→ **Your goal**: Please repeat nothing except the lines from the one containing "Task: Click the blue pond near parking area" through the end of the records, exactly and without pictures.

Pixel coordinate grounding data:
————————
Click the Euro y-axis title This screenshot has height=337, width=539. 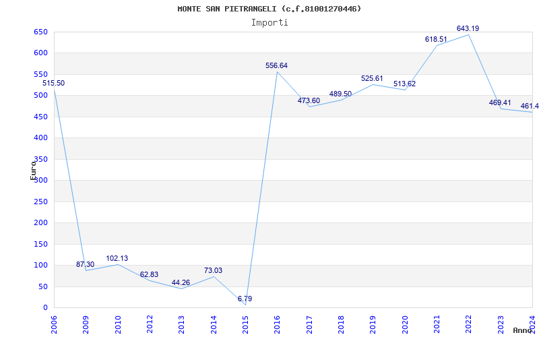click(x=32, y=170)
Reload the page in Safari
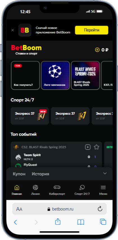 (100, 209)
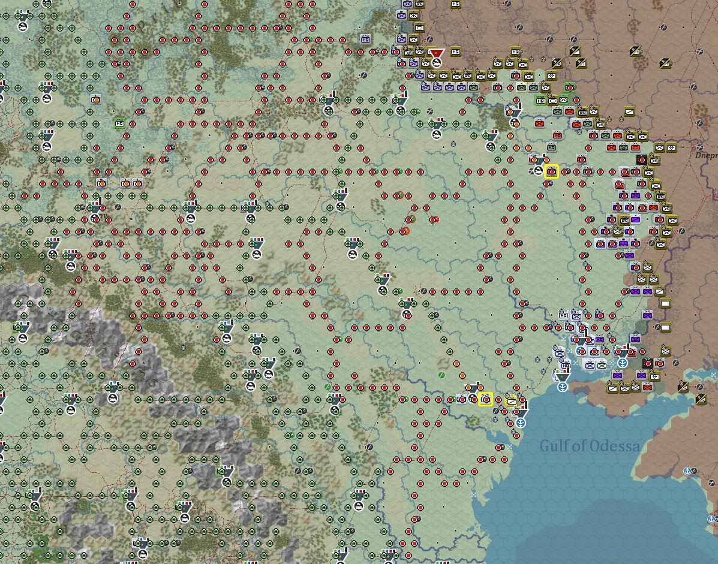Select the yellow-highlighted XXX unit west of Odessa

(485, 400)
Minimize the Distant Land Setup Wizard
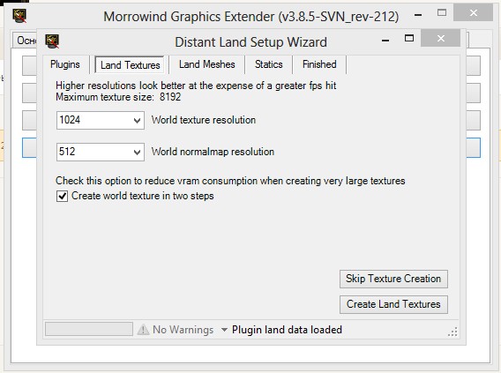Viewport: 501px width, 373px height. [385, 41]
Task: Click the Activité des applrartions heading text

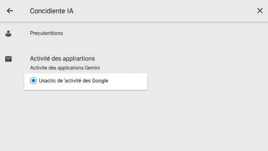Action: pyautogui.click(x=62, y=58)
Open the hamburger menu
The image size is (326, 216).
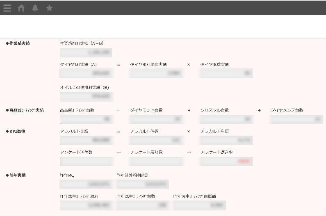pos(7,8)
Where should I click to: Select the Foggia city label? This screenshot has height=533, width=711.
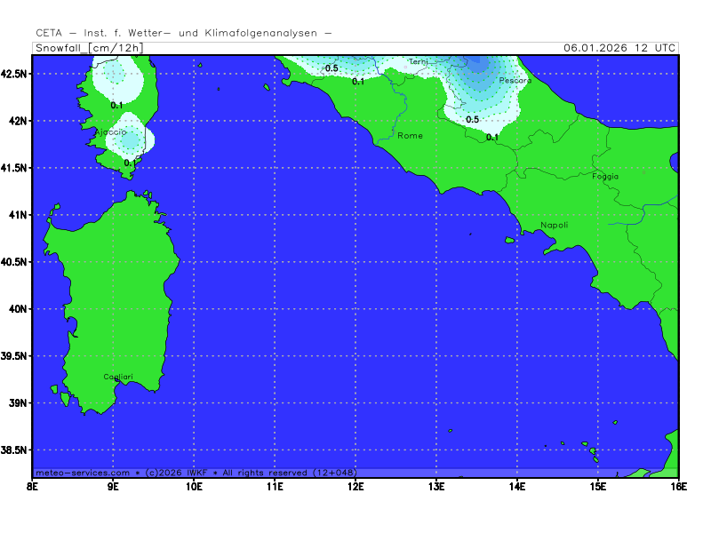tap(605, 177)
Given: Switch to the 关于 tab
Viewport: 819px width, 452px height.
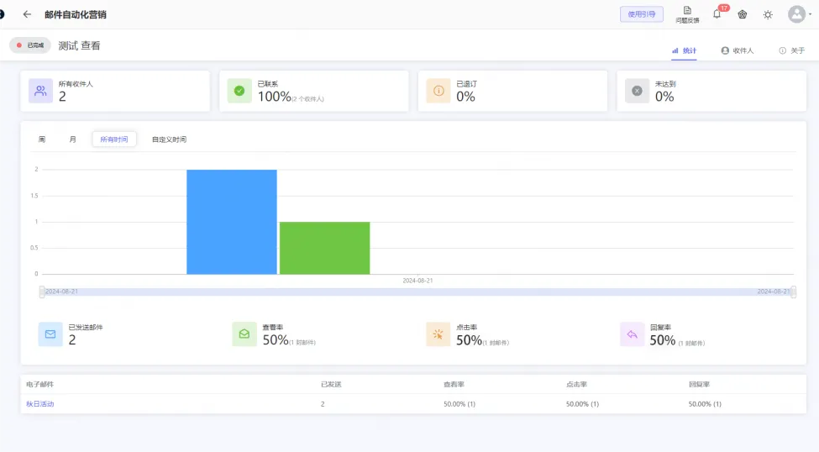Looking at the screenshot, I should pyautogui.click(x=792, y=50).
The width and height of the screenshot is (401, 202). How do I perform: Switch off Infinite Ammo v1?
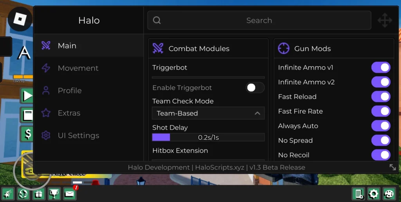click(381, 68)
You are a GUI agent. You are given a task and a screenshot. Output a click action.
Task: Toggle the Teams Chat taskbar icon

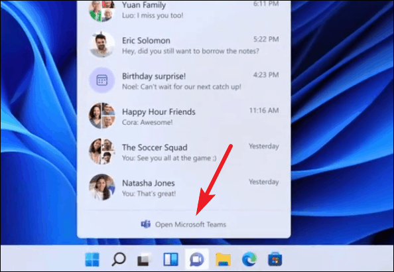coord(197,259)
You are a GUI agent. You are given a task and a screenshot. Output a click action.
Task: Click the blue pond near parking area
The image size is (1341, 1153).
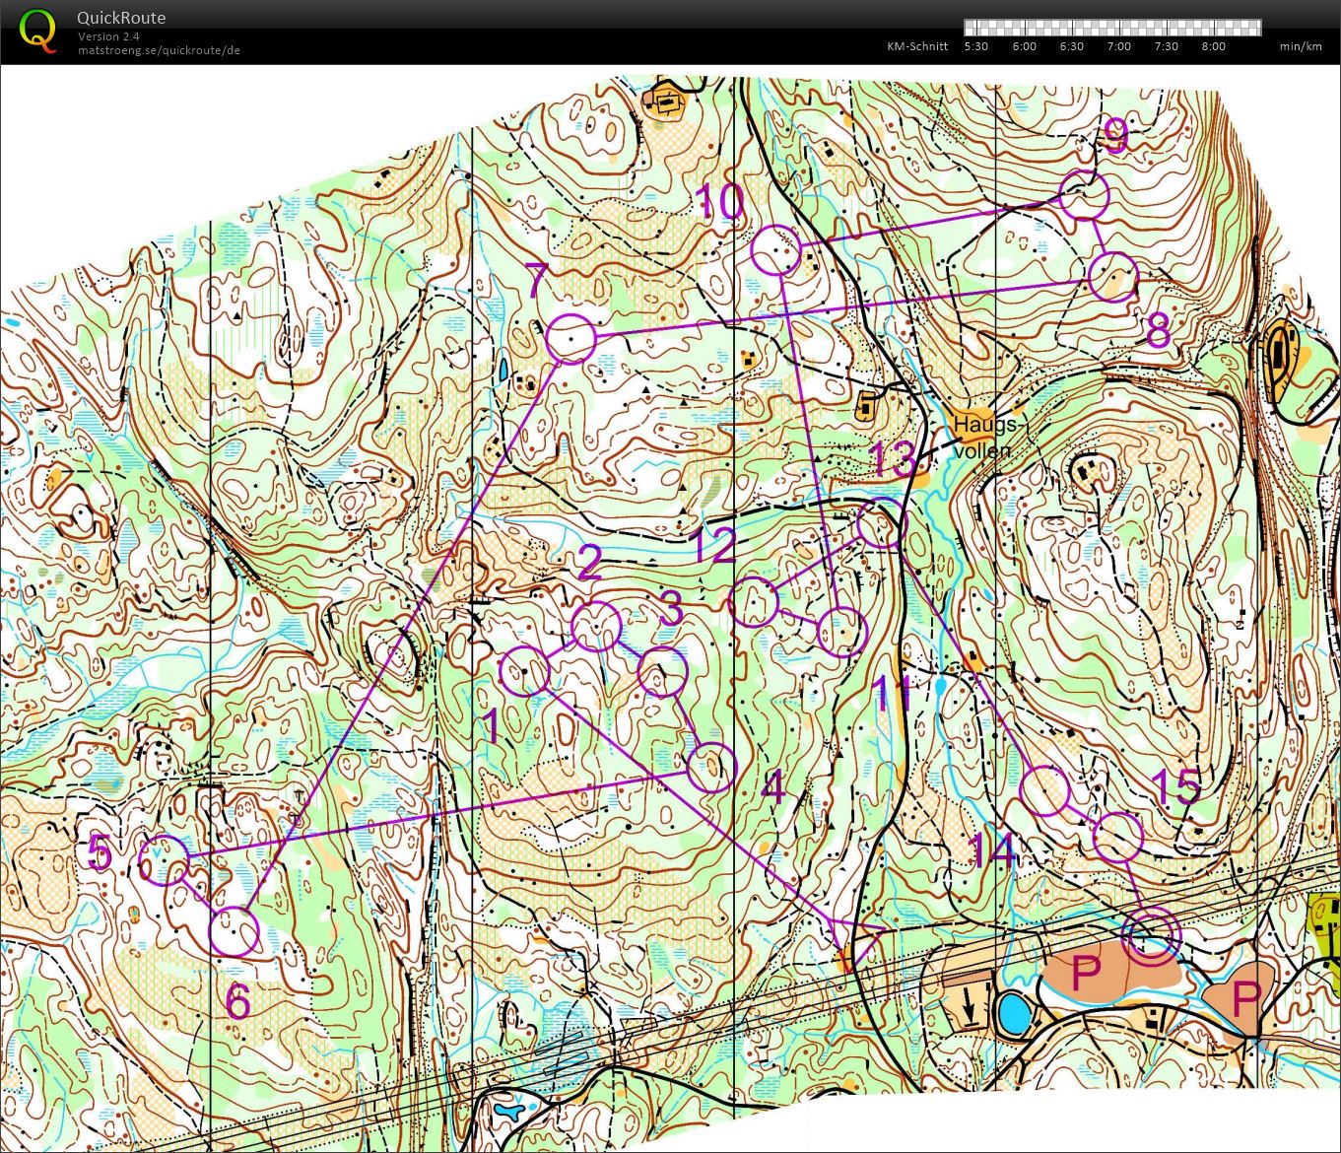tap(1012, 1013)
————————
→ **Answer to the exercise**:
Task: Click the blue pond near parking area
The image size is (1341, 1153).
tap(1012, 1013)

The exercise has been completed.